## Overiew
This project is to train and to finetune pretrained model to become PoetBot.  The goal of this project is to train chatbot that can construct short quote using themes listed in keywords with correct logic and grammar.  For example, given keywords 'friendship, love', model could generate sentences with theme of friendship and love but not necessary contain words of 'friendship' or 'love', like:
   1. There is nothing I would not do for those who are really firends. I have no notion of loving people by halves, it is not my native.
   2. If I had a flower for every time I thought of you... I could walk through my garden forever.

This model is different with general keyword-generation model on:
   1. Number of keywords is not fixed.
   2. Sentence generated is random.

## Related Works
Conditional text/story generation: For task of conditional text or story generation, model usually use all keywords to compromise new sentence or story using seq2seq model with attention mechanism other pretrained model as GPT-3 and BART.
Hierarchial story generation: This task requires to draft story line and then new story is generated based on input story line.

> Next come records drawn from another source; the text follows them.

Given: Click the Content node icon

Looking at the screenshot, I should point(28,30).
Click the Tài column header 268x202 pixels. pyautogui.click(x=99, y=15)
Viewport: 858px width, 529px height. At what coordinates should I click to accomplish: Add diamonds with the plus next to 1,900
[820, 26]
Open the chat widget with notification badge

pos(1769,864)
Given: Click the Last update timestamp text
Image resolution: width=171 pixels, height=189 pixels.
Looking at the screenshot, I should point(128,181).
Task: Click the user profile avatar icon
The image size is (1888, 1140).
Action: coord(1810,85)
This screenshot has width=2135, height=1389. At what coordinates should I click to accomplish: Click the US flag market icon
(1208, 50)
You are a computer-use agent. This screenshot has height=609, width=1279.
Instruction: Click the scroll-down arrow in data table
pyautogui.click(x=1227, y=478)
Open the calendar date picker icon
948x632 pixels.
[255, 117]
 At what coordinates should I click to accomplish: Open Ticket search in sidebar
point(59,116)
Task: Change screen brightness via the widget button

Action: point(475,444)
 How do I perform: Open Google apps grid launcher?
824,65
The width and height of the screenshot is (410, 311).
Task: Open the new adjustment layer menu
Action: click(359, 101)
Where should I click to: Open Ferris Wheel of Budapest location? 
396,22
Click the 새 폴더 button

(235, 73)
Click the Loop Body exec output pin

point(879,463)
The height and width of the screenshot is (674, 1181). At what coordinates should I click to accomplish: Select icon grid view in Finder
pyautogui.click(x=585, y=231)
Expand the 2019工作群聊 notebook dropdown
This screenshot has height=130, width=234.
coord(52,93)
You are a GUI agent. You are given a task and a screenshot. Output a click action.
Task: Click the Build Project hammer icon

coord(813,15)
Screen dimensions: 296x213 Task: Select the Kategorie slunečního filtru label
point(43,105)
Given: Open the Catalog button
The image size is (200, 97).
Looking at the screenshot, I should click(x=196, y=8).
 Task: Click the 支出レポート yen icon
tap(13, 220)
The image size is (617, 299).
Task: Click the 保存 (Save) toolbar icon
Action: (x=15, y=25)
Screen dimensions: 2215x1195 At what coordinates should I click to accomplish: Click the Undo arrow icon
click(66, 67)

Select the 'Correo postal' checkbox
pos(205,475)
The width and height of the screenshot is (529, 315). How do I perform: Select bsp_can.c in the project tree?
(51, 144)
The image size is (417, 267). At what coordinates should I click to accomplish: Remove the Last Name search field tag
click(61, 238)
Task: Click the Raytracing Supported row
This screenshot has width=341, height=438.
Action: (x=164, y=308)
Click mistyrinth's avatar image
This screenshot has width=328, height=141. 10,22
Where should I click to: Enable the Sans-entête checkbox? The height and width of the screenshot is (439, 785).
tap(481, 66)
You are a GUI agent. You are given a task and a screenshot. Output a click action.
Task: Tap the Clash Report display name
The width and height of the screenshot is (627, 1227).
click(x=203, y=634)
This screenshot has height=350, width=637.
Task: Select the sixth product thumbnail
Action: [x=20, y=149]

Meaningful and detailed sentence would be required as input to generate accurate stories.

## Dataset
Quotes-500k in Kaggle, which stores qoutes with various category tags ranging from love, life to philisophy, motivation to describes quote which categories belong to.

In [1]:
import os
import pandas as pd
import torch
from torch.utils.data import DataLoader
import datasets
from transformers import TrainingArguments, pipeline
from modelscope import AutoModelForCausalLM, AutoTokenizer, GenerationConfig
import trl
from peft import get_peft_model, prepare_model_for_kbit_training, LoraConfig
import deepspeed
from collections import Counter
import json
import datetime

[2024-09-15 02:12:36,699] [INFO] [real_accelerator.py:203:get_accelerator] Setting ds_accelerator to cuda (auto detect)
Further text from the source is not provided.